• **Exercise prompt**
Out of the entries that follow, copy each line containing "schönsten".

• **Supplied information**
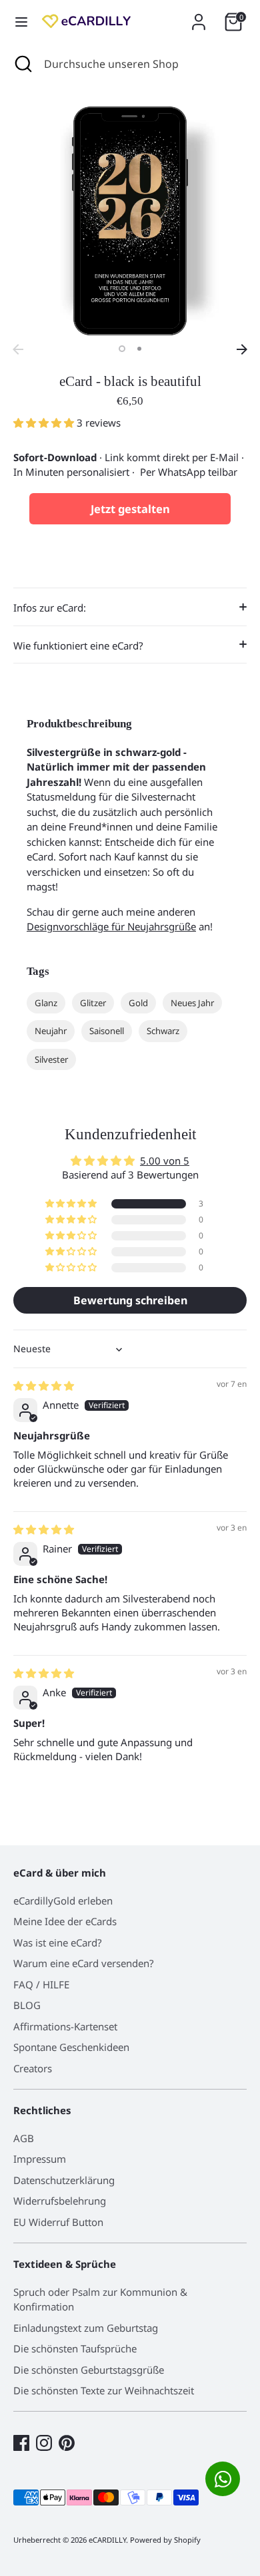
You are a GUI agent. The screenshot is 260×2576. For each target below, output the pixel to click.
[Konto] (198, 16)
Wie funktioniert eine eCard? (78, 645)
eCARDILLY (107, 2540)
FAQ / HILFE (41, 1984)
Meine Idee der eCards (65, 1921)
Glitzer (93, 1003)
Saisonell (106, 1031)
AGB (23, 2138)
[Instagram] (44, 2443)
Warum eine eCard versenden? (83, 1963)
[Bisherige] (18, 349)
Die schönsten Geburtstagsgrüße (88, 2369)
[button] (45, 422)
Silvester (51, 1059)
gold (138, 1003)
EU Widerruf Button (58, 2222)
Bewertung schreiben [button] (130, 1300)
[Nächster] (242, 349)
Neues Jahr (192, 1003)
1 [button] (122, 348)
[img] (43, 1385)
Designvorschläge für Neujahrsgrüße (111, 926)
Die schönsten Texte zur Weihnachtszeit (103, 2390)
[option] (130, 220)
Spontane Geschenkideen (71, 2047)
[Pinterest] (67, 2443)
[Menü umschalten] (21, 22)
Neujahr (51, 1031)
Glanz (46, 1003)
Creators (32, 2068)
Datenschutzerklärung (64, 2180)
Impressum (39, 2158)
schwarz (163, 1031)
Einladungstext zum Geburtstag (85, 2327)
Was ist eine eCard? (57, 1942)
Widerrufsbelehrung (59, 2200)
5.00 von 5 (164, 1160)
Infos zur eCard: (49, 607)
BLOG (27, 2005)
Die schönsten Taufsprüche (75, 2348)
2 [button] (139, 349)
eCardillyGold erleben (63, 1900)
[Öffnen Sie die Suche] (22, 64)
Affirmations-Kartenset (65, 2026)
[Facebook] (21, 2443)
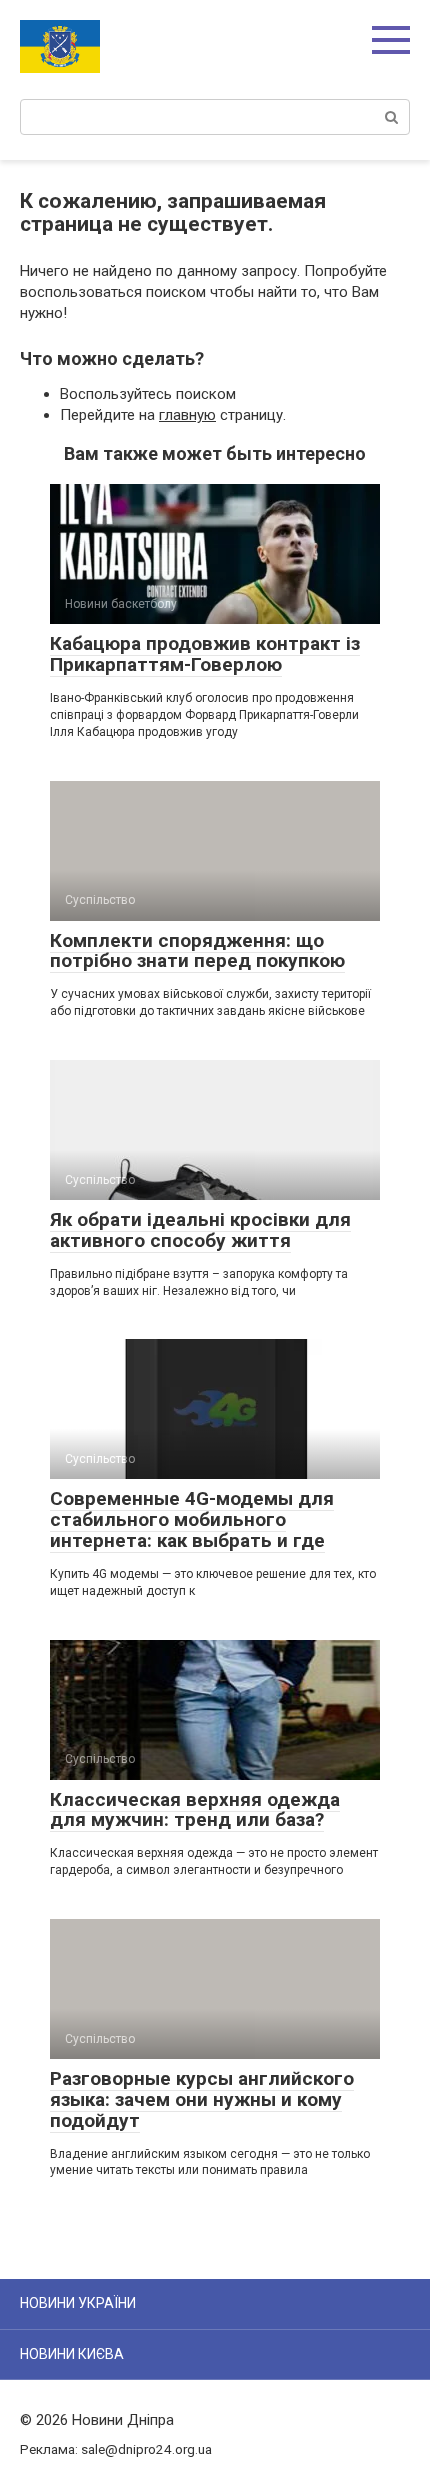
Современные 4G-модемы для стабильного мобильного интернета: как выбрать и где (192, 1519)
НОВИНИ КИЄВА (72, 2354)
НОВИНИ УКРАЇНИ (78, 2303)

• **Reply**
Die schönsten Geburtstagsgrüße (88, 2369)
Die schönsten Texte zur Weihnachtszeit (103, 2390)
Die schönsten Taufsprüche (75, 2348)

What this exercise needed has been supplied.